▸ **JOB**
Turn only the entries starting with the line that contains "Choose the small" and going on through the line that contains "coord(250,74)" into a numbered list, omitting blank lines.

▸ **EXCERPTED DATA**
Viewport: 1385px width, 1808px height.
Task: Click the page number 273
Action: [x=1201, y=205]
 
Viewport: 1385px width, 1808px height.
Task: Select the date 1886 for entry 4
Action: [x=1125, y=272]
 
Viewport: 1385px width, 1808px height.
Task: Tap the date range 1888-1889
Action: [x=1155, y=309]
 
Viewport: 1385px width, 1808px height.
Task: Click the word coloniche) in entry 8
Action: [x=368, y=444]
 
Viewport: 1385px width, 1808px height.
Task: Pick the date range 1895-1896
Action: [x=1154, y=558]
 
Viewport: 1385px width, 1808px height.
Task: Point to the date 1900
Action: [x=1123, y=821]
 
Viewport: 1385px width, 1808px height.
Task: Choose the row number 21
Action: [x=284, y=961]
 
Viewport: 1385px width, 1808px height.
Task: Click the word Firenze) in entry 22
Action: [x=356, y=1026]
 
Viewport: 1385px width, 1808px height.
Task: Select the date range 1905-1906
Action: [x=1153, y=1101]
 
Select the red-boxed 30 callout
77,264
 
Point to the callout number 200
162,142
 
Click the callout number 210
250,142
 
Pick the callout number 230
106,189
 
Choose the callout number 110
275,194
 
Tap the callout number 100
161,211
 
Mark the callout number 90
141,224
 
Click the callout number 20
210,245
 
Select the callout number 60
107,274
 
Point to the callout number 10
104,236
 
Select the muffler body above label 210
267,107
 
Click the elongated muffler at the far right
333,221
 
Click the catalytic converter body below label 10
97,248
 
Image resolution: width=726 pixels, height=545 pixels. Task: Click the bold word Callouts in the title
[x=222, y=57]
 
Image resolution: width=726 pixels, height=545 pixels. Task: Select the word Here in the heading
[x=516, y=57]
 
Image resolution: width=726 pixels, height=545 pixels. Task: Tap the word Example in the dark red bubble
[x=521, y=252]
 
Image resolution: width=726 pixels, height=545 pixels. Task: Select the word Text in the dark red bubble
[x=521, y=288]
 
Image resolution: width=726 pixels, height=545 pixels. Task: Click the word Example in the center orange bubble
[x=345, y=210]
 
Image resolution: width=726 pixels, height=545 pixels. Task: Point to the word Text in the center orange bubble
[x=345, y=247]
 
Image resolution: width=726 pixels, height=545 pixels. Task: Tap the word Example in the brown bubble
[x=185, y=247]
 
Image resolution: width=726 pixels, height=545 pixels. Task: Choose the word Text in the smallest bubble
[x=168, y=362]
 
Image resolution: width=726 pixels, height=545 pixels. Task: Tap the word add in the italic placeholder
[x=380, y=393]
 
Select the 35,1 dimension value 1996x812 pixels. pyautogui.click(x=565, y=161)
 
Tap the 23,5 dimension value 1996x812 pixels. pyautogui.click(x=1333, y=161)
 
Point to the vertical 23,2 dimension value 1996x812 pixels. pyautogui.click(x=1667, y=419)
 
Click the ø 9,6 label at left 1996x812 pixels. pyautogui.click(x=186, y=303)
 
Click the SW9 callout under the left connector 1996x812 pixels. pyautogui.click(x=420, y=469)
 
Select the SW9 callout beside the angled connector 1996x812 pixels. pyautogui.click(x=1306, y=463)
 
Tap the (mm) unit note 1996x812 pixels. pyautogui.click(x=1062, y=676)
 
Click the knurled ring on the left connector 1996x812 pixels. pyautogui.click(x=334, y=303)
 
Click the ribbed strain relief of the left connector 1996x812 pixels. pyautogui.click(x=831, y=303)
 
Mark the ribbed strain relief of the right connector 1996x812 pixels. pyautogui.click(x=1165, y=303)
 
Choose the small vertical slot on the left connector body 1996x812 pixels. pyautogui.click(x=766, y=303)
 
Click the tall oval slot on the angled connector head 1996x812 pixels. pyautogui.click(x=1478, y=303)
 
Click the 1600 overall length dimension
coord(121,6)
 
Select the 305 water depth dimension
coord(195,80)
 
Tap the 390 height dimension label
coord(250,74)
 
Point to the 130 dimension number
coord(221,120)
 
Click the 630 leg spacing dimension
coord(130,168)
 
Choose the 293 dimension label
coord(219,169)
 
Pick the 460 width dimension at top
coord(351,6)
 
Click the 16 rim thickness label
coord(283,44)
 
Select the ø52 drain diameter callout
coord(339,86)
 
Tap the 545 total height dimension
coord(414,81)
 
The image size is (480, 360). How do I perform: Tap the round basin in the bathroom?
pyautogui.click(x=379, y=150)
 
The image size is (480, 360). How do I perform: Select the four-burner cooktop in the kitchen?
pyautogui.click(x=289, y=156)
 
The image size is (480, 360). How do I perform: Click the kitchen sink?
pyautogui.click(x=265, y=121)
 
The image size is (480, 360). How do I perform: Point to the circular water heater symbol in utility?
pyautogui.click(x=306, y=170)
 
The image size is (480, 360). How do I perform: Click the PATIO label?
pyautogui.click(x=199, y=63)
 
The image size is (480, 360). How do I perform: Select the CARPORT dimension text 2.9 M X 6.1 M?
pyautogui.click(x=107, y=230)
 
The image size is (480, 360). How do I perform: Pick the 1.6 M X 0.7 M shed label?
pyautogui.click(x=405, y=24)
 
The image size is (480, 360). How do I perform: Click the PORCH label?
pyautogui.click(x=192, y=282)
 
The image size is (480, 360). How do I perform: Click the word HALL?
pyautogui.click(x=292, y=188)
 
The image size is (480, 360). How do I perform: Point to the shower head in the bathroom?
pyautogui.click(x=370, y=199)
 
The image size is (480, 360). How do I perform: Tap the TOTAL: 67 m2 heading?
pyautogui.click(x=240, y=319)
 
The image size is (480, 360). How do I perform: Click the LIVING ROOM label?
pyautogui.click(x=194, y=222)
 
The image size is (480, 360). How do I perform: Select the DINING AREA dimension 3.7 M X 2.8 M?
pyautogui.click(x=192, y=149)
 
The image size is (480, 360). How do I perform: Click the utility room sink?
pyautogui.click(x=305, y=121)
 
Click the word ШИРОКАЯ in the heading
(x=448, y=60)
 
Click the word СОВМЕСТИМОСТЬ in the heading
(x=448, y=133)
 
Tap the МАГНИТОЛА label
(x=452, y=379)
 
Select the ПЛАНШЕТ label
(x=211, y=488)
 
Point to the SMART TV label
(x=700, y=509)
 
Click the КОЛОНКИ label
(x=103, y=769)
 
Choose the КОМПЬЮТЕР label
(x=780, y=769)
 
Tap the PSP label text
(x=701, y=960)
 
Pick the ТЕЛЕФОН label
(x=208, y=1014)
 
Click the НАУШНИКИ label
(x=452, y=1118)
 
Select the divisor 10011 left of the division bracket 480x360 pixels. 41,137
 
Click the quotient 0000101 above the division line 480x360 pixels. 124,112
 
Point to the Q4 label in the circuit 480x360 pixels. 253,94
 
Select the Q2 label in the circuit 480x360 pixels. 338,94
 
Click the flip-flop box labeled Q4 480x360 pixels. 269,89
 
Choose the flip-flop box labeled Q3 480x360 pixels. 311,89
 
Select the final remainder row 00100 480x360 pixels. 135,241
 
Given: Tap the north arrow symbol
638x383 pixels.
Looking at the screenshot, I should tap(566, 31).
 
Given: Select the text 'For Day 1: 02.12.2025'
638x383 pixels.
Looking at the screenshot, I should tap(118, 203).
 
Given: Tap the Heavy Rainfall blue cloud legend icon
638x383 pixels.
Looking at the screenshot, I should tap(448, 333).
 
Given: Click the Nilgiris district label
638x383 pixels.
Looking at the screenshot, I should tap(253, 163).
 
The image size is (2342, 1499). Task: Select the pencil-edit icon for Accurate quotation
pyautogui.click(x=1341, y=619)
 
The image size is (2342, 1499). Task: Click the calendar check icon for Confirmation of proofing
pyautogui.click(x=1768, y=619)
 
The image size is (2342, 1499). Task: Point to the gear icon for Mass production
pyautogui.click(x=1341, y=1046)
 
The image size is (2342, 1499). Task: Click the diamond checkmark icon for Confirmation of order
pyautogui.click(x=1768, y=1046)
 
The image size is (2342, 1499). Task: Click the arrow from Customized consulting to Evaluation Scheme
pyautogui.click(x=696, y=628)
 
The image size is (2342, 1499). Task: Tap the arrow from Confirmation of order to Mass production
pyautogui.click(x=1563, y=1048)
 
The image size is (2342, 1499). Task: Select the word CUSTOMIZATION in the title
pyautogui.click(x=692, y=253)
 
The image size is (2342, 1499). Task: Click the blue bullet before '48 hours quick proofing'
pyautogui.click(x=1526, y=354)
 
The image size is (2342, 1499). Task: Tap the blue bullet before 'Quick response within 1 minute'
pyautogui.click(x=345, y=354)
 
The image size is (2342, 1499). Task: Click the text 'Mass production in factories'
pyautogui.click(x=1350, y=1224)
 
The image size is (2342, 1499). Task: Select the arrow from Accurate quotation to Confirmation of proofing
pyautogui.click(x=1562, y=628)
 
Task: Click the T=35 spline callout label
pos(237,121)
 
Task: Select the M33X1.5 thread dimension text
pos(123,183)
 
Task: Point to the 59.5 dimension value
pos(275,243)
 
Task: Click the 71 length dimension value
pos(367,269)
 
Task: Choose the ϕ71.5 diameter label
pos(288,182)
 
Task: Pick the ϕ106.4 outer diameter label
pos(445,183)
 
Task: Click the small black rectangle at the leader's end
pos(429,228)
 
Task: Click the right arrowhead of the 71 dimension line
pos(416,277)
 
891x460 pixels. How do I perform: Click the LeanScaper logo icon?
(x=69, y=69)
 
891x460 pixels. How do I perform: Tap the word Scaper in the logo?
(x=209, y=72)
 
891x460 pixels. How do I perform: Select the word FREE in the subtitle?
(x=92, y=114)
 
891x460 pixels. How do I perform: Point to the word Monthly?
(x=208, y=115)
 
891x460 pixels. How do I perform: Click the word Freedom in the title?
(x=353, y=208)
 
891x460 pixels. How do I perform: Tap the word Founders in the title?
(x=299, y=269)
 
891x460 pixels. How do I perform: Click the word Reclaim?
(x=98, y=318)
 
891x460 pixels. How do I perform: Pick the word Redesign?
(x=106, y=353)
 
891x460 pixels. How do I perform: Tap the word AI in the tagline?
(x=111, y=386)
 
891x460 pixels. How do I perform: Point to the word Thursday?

▸ **EXPECTED OUTPUT**
1. Choose the small vertical slot on the left connector body 1996x812 pixels. pyautogui.click(x=766, y=303)
2. Click the tall oval slot on the angled connector head 1996x812 pixels. pyautogui.click(x=1478, y=303)
3. Click the 1600 overall length dimension
4. coord(121,6)
5. Select the 305 water depth dimension
6. coord(195,80)
7. Tap the 390 height dimension label
8. coord(250,74)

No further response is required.